The court also upheld a claim by Smith that he was 'employed' by Pimlico as defined by the 2010 Equality Act, which entitles him to bring a claim against the company for disability discrimination and failure to make reasonable adjustments. He was not, however, an 'employee' engaged under a contract of service as defined by the ERA, which means he is not entitled to bring an unfair dismissal claim against the firm.
An employment tribunal had reached the same conclusions in favour of Smith, in a decision which was later upheld by the employment appeal tribunal (EAT) and the Court of Appeal. Smith may now return to the employment tribunal for determination of his substantive claims against the company.
Smith signed an agreement to provide plumbing work on behalf of Pimlico in August 2005. This agreement, which was superseded by a new agreement in 2009, plus an additional manual, governed the relationship between the two until Smith was dismissed following a heart attack in May 2011.
The agreement, among other things, required Smith to work a minimum number of hours over a five-day week, to wear a uniform with a Pimlico logo and to rent a Pimlico branded van. He was also required to maintain "a high standard of conduct and appearance ... at all times". Smith was able to decide on his own working hours, and could reject particular jobs assigned to him by Pimlico in certain circumstances. He was, however, bound by certain non-compete clauses should he cease to work for Pimlico or go to work for a competitor.
The ERA requires that a worker "[undertake] to perform personally any work or services for another party to the contract who is not a professional client of his". The Supreme Court therefore had to decide whether Smith provided his services personally, and whether or not Pimlico was his 'professional client'. The Supreme Court heard that Smith had no express right to appoint a substitute to do his work. He had a limited ability to substitute should a more lucrative job arise, but only for another individual contracted by Pimlico.

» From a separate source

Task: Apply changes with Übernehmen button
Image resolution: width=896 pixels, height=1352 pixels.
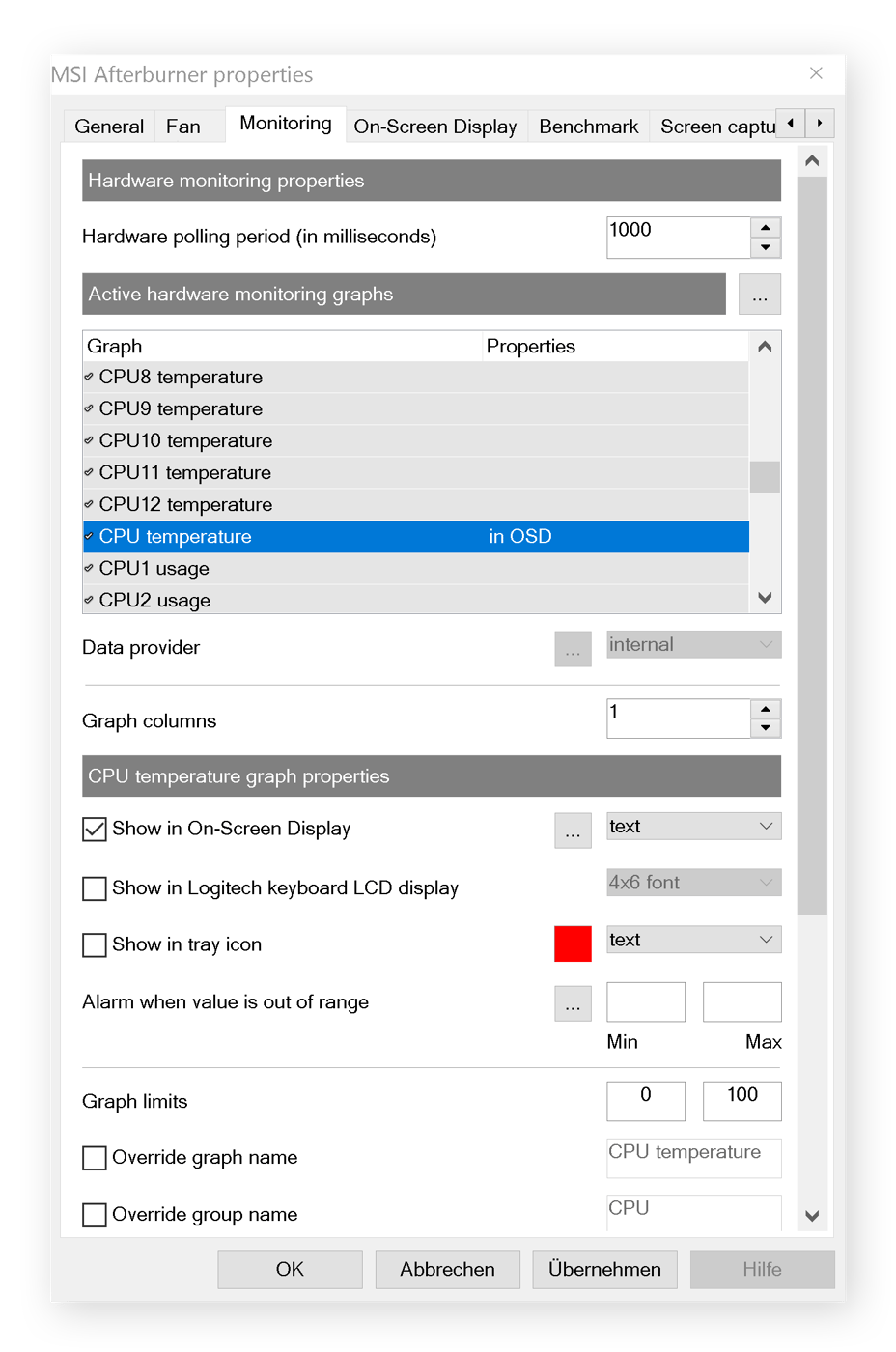Action: [604, 1269]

Pimlico attempted to argue before the Supreme Court that this limited right to substitute was sufficient to invalidate the personal performance requirement of the ERA. The Supreme Court, however, disagreed, finding that the "dominant feature of the contract remained personal performance on his part".
"The terms of the contract made in 2009 are clearly directed to performance by Mr Smith personally," said Lord Wilson, giving the judgment of the court. "The right to substitute appears to have been regarded as so insignificant as not to be worthy of recognition in the terms deployed."

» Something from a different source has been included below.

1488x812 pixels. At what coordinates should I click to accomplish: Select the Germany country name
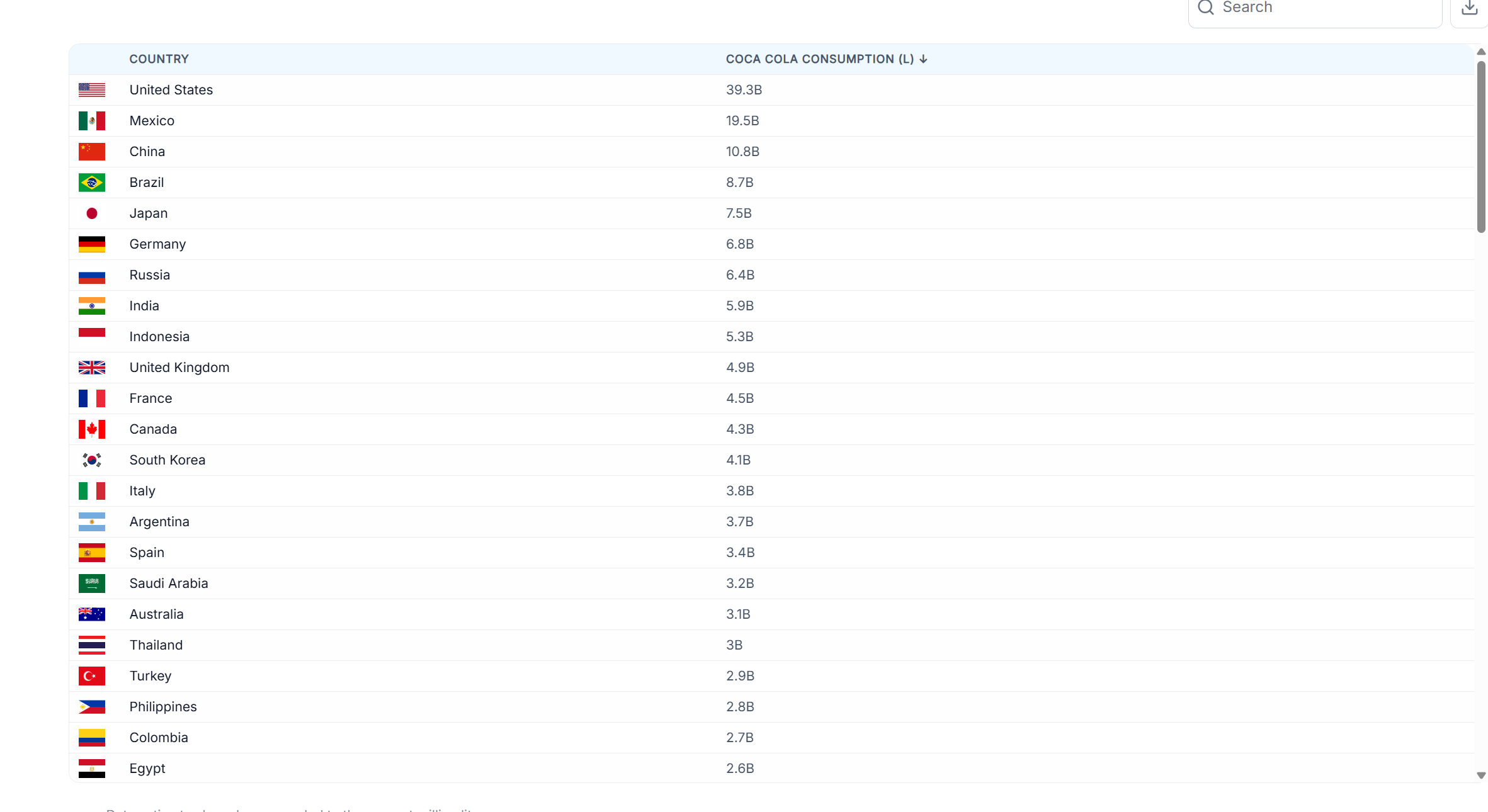pos(157,244)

"[T]he terms of the contract ... focus on personal performance ... The vocative words clearly show that these requirements are addressed to Mr Smith personally; and Pimlico's contention that the requirements are capable also of applying to anyone who substitutes for him stretches their natural meaning beyond breaking-point. The tribunal was clearly entitled to hold, albeit in different words, that the dominant feature of Mr Smith's contracts with Pimlico was an obligation of personal performance," he said.
The Supreme Court also rejected any claim that Pimlico was merely a 'client or customer' of Smith's. It found that, while Pimlico was not required to pay Smith if no work was available, Smith was required to keep himself free to work on Pimlico's behalf for the 40 hours a week across five days provided for by agreement. Other features of the agreement "strongly mitigated against recognition of Pimlico as a client or customer", including the "tight control" the company had over Smith and the "severe terms as to when and how much it was obliged to pay him", the Supreme Court said.

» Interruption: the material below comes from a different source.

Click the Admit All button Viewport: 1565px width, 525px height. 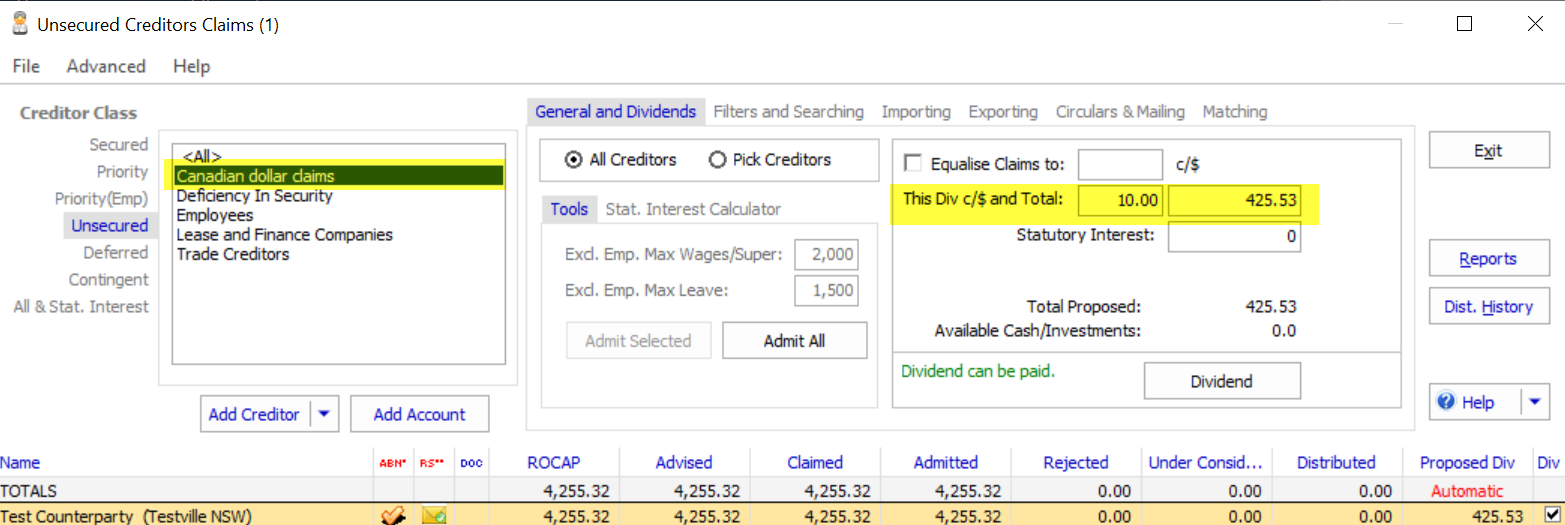tap(794, 341)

Smith's case is the first time the UK's highest court has been required to consider employment rights in the context of the so-called 'gig economy'. In November 2017, the EAT found that two drivers engaged by taxi-hailing platform Uber should be classed as 'workers', and entitled to paid rest breaks, holidays and the National Minimum Wage. Uber has appealed to the Court of Appeal, which will hear the case later this year.
Employment law expert Sue Gilchrist of Pinsent Masons, the law firm behind Out-Law.com, said that the judgment was "highly significant".
"The government is currently considering a number of issues following on from the Taylor Review into modern working practices, including responses to consultations issued on the back of the review," she said.
"One of these consultations, on employment status, seeks to address Taylor's point about there being a lack of clarity around employment status. Whilst further legislative clarity would be welcomed, it could well be very difficult if not impossible to achieve, so this decision is highly significant, coming as it does from the Supreme Court. The 'substitution' point isn't a new one - it's a well-recognised test - but this very clear guidance from the Supreme Court will result in many gig economy workers and their representatives analysing the decision in the hope that it may be applicable to their own circumstances," she said.
"With anticipated pressure points also around the application of IR35 off-payroll working tax rules to the private sector, issues of status and how such individuals are treated from an employment law and tax perspective are high on employers' agendas at the moment," she said.